## EXTRACT TO READ

Domestic mining Mother Nature’s best option
2/8/2012 1:55 PM
By MICHAEL FOSTER
For the GPAA
Until we stop consuming minerals, someone is going to need to dig them up, somewhere. No environmentalist, no matter how eco-conscious, is able to reduce consumption down to nothing. The only way to completely stop consumption is to be dead.
Fortunately, there are eco-friendly ways to manage and regulate the mining and consumption of natural resources. The most environmentally conscious way to extract wealth from Mother Earth is to limit mineral extraction to small-scale operations. Gold prospectors leave a tiny footprint. They do not build large factories; they do not use enormous carbon-monoxide emitting engines, and they do not dump tons of hazardous chemicals into the ecosystem.
What’s more, gold prospectors are able to extract wealth from the planet cleanly and efficiently without cumbersome and expensive government regulations.
Since gold prospectors cannot satisfy the hunger for gold throughout the world, large-scale mining operations will be around for the foreseeable future. Fortunately, domestic mining has had a relatively small footprint and the mining industry in America has sustained a cleaner approach to mineral extraction than most other countries. A combination of regulations and industry-wide standards have helped keep mining operations clean and large mining companies have kept pollution to a minimum.
Gold miners have become increasingly conscious of the environment in the United States since ecological concerns came to the forefront of the political dialogue in the 1970s. Nowadays, it is rare for a mining company in the U.S. to merely meet regulations set by the Environmental Protection Agency. Thus, our best bet for extracting the planet’s wealth in an environmentally friendly way is to keep mining in the United States.
The Chinese model: an unacceptable alternative
Those who oppose domestic mining usually do so on purely ecological grounds, since the economic benefits of domestic mining is self-evident. However, the ecological lobby’s emphasis on feel-good words about clean air and green pastures is, although admirable in its ambition, short sighted and naive.
Since consumers have hardly stopped consuming gold and other precious minerals, they must come from somewhere. Increasingly, the United States has turned to foreign countries, whose leaders are more than happy to accept American dollars for their precious metals. One of those countries that has expanded domestic mining in recent years is China, which has enjoyed exponential GDP growth several times that seen in America by aggressively taking advantage of its natural resources. That exploitation has not only been aggressive — it has been reckless. China’s human rights violations have become a cliche invoked throughout the world as an example of how governments should not treat their people. Slightly less well known is the ecological impact of China’s mining operations.

## DATA SEGMENT

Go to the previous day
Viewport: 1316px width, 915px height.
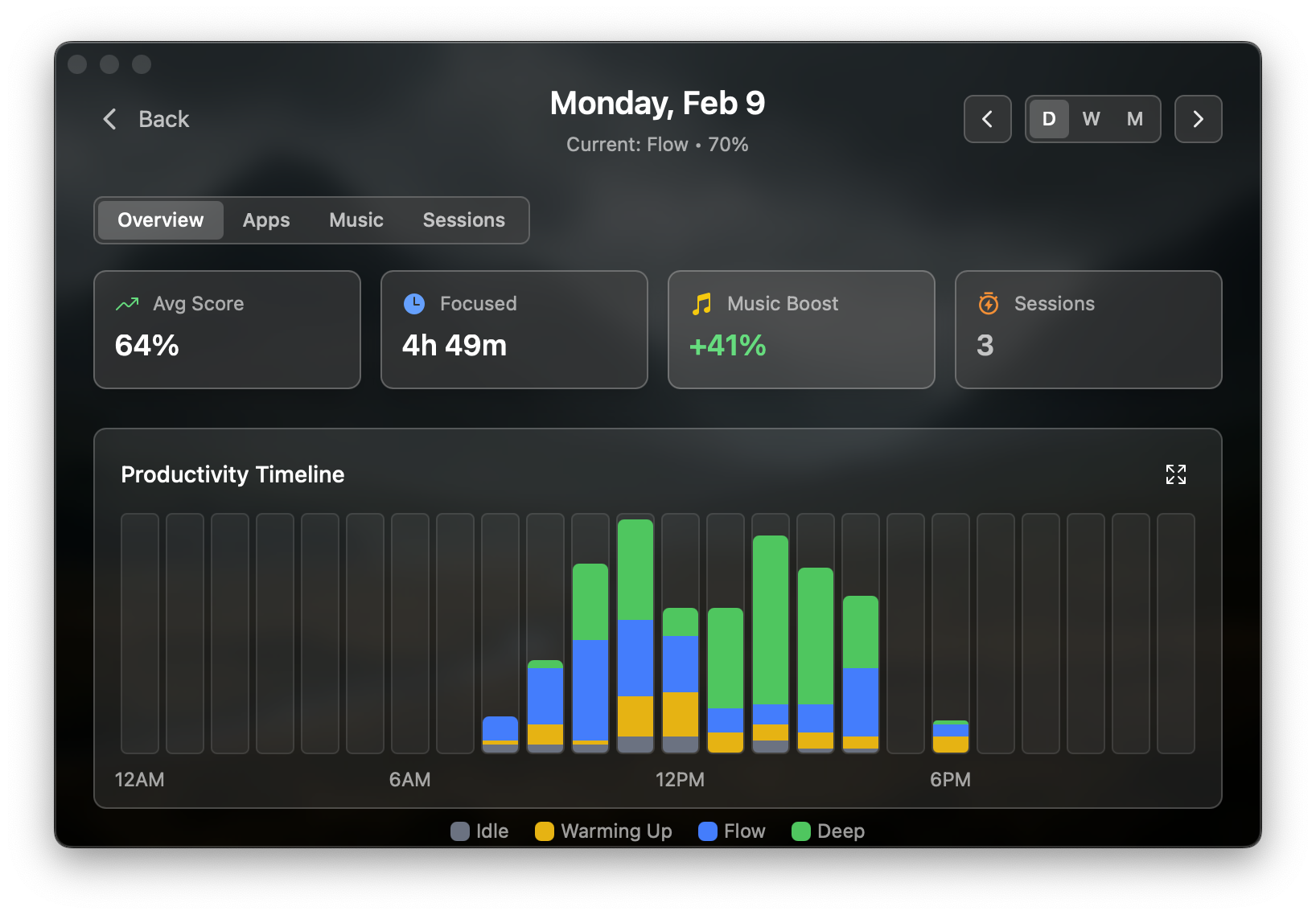point(987,119)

## PARTS OF THE EXERCISE
A. According to the article on domestic mining above, what three things do gold prospectors not do? List them.
B. Pick up the article on domestic mining where it ends, starting right after its last sentence.

## RESULTS FOR EACH TASK
A.
- Build large factories
- Use enormous carbon-monoxide emitting engines
- Dump tons of hazardous chemicals into the ecosystem

B.
While the environmental lobby in America is ready to chastise domestic companies for any perceived environmental infraction, Chinese companies rarely get a mention. Some environmentalists have gone so far as to praise China for its environmental “efforts.” Reporting on the United Nations climate talks in South Africa for Reuters, journalist Barbara Lewis proudly proclaimed that “China has roared to the front of a green technology race that ultimately could do more to save the planet than the endless hours of U.N. negotiations.”
Perhaps, Ms. Lewis was unaware of the fact that the U.S. embassy in Beijing recorded a reading of 522 micrograms of particular pollutants per cubic meter of air of 2.5 micrometers in size (PM2.5/m3). In 1997, the EPA established 65 as the standard for particulate pollution of this type; anything above is considered unhealthy by the agency’s standards. As I write this, Los Angeles — notorious for its smog — has a PM2.5/m3 reading of 59. That is less than one tenth of Beijing’s reading.
Beijing usually has a PM2.5/m3 reading in the hundreds. Flights are often delayed in China because of pollution. Columbian filmmaker Salomon Simon claims that his flight was once delayed for 10 hours because the pollution was so thick that visibility had reached zero. The pollution is a serious concern for China’s neighbors. A thick haze commonly washes over South Korea and Japan from China.
While the Chinese capital has faced severe pollution ever since the nation decided to industrialize without the ethical consciousness of their American and European counterparts, this pollution has increased in recent years as the country remains devoted to economic development and little else.
This winter, Beijing was covered in a fog of pollution for 14 straight days. Recently, public outrage flooded Chinese Internet sites after it was leaked that Chinese officials had outfitted government offices with expensive air filtration systems that often cost more than a year’s income for the average Chinese citizen. Such political controversies were once the stuff of dystopian science fiction, but China’s Communist Party has made it a fact in East Asia.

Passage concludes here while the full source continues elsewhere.